Figure 3.. Structural Brain Changes Over 18 Months
Shown are the mean of the right- and left-sided brain structures. The volumes of the brain regions in this article are somewhat dependent on the measurement technique; existing literature has found that both the volumes and their rate of change are consistent with studies in healthy aging. For example, Fraser et al found a rate of hippocampal atrophy of approximately 1% per year and Frangou et al reported a frontal cortical thickness change of 0.005 mm per year. These are within the range of changes reported in the current sample.
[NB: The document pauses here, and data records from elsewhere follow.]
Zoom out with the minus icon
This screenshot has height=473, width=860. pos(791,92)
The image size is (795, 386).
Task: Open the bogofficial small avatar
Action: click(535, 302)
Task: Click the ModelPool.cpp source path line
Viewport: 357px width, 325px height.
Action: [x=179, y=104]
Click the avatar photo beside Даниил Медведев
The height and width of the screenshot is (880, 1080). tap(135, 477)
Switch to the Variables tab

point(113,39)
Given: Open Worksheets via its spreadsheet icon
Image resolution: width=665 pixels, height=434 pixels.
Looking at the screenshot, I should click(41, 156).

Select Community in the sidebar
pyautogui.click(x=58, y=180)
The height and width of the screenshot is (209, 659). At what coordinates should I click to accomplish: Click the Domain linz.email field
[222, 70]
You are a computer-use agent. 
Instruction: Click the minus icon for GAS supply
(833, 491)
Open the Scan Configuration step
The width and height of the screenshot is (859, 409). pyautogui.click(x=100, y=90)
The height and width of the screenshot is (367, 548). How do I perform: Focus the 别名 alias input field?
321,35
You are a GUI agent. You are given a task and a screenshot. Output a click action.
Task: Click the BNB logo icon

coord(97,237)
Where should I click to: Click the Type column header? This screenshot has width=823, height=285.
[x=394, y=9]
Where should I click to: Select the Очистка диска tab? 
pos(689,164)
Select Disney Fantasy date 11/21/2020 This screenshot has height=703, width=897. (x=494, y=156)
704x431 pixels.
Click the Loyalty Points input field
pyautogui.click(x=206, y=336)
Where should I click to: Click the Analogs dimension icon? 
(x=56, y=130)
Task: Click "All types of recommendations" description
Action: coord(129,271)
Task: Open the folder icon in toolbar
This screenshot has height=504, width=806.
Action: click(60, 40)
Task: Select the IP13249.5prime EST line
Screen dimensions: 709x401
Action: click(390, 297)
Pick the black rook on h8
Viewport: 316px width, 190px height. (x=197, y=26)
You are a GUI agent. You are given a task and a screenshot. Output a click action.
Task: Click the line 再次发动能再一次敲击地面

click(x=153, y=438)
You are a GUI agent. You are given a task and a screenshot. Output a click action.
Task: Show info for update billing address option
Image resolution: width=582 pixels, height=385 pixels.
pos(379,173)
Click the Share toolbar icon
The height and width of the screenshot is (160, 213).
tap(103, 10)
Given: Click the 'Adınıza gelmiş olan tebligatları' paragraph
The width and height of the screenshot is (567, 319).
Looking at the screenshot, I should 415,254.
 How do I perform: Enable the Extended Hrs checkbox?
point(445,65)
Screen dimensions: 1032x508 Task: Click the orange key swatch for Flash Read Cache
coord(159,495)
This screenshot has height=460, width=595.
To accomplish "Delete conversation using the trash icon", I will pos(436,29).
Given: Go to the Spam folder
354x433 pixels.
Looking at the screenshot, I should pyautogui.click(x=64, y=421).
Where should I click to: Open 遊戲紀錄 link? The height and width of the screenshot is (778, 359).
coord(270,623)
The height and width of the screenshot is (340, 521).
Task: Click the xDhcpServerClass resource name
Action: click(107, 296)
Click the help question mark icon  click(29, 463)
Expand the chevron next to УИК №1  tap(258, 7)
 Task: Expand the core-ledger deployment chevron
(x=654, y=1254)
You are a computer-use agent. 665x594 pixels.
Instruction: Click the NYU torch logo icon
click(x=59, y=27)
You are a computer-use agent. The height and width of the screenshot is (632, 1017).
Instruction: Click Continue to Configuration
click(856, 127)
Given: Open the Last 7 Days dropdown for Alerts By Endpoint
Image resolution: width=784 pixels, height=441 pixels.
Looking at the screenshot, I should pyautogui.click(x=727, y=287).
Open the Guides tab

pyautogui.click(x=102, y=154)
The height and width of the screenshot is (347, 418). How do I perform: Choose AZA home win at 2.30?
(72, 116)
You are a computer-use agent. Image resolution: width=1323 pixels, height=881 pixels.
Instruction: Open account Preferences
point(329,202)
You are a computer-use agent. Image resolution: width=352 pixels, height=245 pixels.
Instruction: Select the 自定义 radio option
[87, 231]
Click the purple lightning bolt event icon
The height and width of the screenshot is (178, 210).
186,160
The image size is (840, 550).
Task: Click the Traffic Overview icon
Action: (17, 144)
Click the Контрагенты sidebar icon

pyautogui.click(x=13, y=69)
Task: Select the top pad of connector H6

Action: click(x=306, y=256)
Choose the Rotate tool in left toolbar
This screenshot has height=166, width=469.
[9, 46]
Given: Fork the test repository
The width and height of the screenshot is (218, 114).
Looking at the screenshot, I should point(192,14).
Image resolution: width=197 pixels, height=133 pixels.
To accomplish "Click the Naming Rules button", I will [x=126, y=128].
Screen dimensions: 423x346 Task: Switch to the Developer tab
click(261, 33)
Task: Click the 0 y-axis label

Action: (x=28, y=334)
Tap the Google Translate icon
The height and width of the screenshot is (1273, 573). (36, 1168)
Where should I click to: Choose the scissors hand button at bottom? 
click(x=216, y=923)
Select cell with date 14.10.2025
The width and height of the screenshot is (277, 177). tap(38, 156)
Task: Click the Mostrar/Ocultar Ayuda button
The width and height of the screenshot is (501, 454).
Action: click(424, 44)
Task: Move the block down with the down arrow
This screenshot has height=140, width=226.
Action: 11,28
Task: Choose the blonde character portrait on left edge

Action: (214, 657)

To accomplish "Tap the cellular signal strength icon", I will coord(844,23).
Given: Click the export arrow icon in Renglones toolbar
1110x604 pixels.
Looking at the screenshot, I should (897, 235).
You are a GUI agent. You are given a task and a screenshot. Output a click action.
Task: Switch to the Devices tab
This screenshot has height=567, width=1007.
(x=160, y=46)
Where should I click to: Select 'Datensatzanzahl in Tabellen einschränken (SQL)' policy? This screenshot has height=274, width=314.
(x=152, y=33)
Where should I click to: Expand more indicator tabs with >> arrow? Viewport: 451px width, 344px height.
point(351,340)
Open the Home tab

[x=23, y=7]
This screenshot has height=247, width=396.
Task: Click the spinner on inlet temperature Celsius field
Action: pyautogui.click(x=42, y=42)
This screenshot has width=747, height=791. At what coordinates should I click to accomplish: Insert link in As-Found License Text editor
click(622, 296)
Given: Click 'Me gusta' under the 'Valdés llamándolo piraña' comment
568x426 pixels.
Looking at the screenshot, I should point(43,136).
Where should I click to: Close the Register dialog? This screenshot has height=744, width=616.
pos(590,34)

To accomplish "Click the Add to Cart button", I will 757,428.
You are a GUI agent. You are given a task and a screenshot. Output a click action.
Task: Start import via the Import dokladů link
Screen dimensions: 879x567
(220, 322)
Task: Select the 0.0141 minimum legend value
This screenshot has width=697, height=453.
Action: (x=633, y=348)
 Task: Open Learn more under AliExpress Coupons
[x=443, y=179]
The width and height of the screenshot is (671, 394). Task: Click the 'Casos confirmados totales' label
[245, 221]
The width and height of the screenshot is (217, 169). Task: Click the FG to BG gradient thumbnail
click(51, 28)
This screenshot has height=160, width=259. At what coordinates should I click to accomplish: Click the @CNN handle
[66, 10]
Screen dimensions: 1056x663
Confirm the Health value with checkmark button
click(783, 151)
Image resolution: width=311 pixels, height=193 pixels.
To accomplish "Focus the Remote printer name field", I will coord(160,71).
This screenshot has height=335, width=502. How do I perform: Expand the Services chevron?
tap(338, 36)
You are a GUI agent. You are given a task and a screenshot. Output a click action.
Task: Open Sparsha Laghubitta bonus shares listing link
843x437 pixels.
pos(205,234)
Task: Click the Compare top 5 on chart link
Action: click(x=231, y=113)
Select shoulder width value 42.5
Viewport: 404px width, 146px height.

The ranges for hippocampal volume, DLPFC surface area, and DLPFC cortical thickness are 2232 to 4926; 6642 to 16 992; and 2.0 to 3.7, respectively. See eTable 2 in Supplement 2 for numerical/model data of intervention effects. The boxplot inner horizontal lines represent the median values, the boxes represent the IQR (25% and 75%), the vertical whiskers extend to the upper and lower adjacent values (the furthest points within 1.5 IQRs of the 25th and 75th percentiles), and the dots indicate outlier values.